Only the lines from the beginning of the data below through the line that contains "You are a computer-use agent. This" should be repeated, exactly as written.

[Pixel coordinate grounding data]
_ _ _ _ _

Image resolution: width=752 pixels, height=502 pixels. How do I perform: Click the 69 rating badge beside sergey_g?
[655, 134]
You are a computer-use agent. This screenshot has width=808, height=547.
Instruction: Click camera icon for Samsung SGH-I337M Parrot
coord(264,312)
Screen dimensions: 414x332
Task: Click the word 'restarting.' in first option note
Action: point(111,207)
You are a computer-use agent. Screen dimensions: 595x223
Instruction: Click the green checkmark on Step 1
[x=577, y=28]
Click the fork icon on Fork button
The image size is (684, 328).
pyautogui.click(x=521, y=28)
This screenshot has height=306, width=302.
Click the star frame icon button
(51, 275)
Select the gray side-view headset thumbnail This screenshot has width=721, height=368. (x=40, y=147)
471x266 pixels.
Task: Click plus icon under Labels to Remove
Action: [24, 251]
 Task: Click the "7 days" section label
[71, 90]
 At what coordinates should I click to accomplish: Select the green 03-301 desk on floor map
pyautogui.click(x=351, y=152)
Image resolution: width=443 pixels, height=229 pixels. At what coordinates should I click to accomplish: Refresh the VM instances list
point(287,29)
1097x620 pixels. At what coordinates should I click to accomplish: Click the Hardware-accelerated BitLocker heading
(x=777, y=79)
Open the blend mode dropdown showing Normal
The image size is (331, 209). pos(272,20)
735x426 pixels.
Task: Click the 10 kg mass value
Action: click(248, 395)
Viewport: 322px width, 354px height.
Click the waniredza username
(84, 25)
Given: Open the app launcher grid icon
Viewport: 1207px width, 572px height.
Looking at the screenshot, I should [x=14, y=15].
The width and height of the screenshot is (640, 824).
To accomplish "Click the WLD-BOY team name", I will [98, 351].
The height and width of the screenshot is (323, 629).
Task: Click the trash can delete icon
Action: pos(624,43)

_ _ _ _ _

Exercise result:
Image resolution: width=752 pixels, height=502 pixels. How do I perform: Click the 69 rating badge beside sergey_g?
[655, 134]
You are a computer-use agent. This screenshot has width=808, height=547.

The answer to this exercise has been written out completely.